You probably will make your accountant a shareholder, but you absolutely must make her your business’s very best friend. Because you own and manage the business, you have a personal and professional obligation to remain upbeat and optimistic. Your accountant, therefore, must be the eyes, ears, and voice of reason. Your number-cruncher must complement your cheery good nature with the cold-hearted capacity to drill deep into the numbers, identify problems and their causes, and suggest workable solutions. Your accountant must see patterns in the numbers that promise to become growth trends or threaten to become downhill slides, and your right-hand go-to numbers person must know how to manage both. Most of all, your accountant must keep this information in her mind as well as her laptop, having it ready for prompt recall at a moment’s notice. She also must have the rare capacity to put away all the numbers, close her notebook and share a good joke.
4. Qualification
Make sure your “certified public accountant” really is properly certified; check the documents. Real qualification, however, consists in your accountant’s ability to assess what your business needs right this minute and how meeting that immediate need will lay the foundation for something bigger and better tomorrow, next week, next month, and next year. A good accountant will show you respectable numbers. A great accountant will know how to read and work the numbers so that your business thrives and you become both the envy and the enemy of your biggest rivals.
5. Consistency
All day every day, your accountant must deliver exceptional work exactly as the business’s own life cycle demands. Your accountant need not comply with arbitrary deadlines if she can feel the enterprise’s pulse and keep it beating steadily through every stage of its development.

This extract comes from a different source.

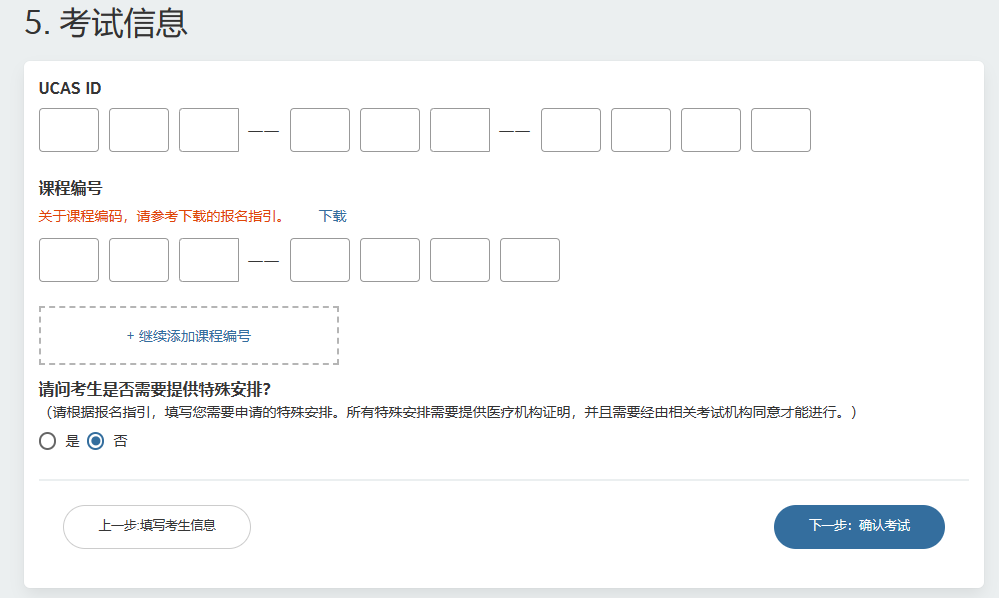Click the sixth 课程编号 input box

(x=459, y=260)
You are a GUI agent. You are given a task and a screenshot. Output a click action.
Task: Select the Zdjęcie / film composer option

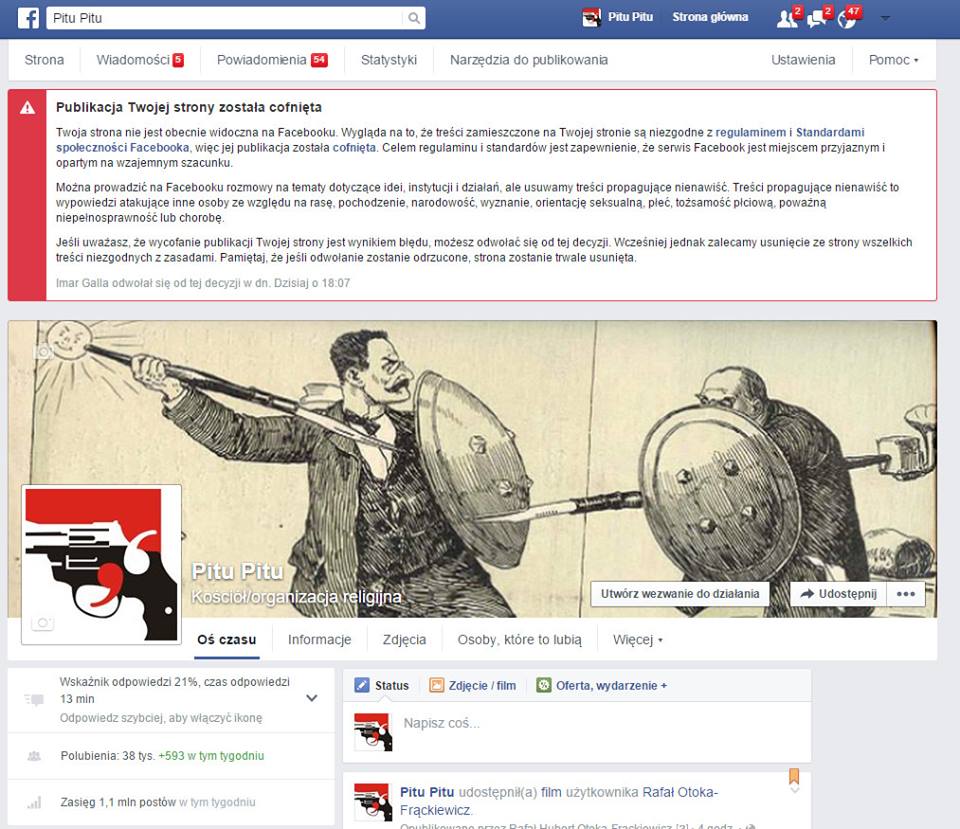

6. Consummate command of technology
First, look for the person who can make Excel or an even more high-powered spreadsheet program do all the tricks you see in television commercials. Look for the person who can make 3-D pie charts and bar graphs appear before you even know you need them. Look for the person who can compare and contrast your gross marginal return on investment with your simple growth rates. Look for the techie who can synch-up all your systems, store your stuff in your very own cloud, and download everything from the office to your smartphone apps. Especially look for the quick-minded and nimble-fingered IT-savvy accountant who can reinstall, calibrate and personalize your personal electronics to the point where, when you ask, “How can I find the”¦?” she will say “press here” before you complete your sentence.
7. “Chemistry”
You and your small business accountant will spend more time together and endure more extreme stress than you and your spouse. Therefore, you must find a person who remains cool in crises, draining the emotion from them and facing them simply as problems to be solved, equations to be balanced. More importantly, if you are the “ideas person,” then your accountant must be “the numbers person” who complements and supplements your vision, telling how much it will cost and what it will take to make your dreams come true. If you have imagination, the your small business accountant must bring intellect. In general, your accountant’s talents and temperament must interlock with yours exactly as puzzle pieces connect to make the whole picture.
Do what it takes to hire the best
The person you want probably already has a satisfying, rewarding job. After all, look at the qualifications and skills she brings to the workplace every day. Because your accountant will promote the growth of your business in ways you barely can imagine, be prepared to offer a spectacular salary and benefits package. More importantly, though, be prepared to offer your new accountant a substantial stake in the company’s growth. Most importantly, be extra well prepared to offer emotional and psychological rewards that normal number-crunching never delivers.